REQUIREMENT: Take the line holding "You are a computer-use" as the first line of the answer and the last line of the listing as its end; retype everything between exactly.

•••••

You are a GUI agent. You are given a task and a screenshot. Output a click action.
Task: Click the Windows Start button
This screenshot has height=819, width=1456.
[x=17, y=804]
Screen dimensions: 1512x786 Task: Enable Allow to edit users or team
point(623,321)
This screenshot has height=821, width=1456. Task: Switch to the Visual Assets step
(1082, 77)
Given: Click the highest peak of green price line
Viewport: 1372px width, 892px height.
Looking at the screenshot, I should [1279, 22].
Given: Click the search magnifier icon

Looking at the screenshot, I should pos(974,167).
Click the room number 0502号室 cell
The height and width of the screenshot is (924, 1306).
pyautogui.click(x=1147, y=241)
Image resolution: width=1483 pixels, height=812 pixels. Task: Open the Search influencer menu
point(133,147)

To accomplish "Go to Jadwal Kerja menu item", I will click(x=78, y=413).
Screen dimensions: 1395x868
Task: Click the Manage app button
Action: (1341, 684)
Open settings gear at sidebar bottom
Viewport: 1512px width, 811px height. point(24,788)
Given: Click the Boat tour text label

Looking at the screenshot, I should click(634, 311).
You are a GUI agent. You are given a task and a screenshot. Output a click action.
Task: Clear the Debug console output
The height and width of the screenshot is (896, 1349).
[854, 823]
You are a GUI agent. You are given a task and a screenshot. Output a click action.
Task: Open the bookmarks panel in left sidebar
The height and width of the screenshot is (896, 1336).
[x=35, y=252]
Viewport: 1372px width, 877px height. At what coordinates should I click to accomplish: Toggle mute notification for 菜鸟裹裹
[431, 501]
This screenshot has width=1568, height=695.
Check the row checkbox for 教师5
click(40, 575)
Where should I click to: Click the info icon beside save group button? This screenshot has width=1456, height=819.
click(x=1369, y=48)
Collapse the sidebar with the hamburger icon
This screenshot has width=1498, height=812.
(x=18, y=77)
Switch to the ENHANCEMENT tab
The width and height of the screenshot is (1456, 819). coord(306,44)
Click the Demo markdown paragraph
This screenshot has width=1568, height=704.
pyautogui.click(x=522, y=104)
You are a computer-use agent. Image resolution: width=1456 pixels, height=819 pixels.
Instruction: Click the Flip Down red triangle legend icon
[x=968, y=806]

•••••

ANSWER TO THIS EXERCISE:
You are a computer-use agent. Image resolution: width=1456 pixels, height=819 pixels.
Instruction: Click the Flip Down red triangle legend icon
[x=968, y=806]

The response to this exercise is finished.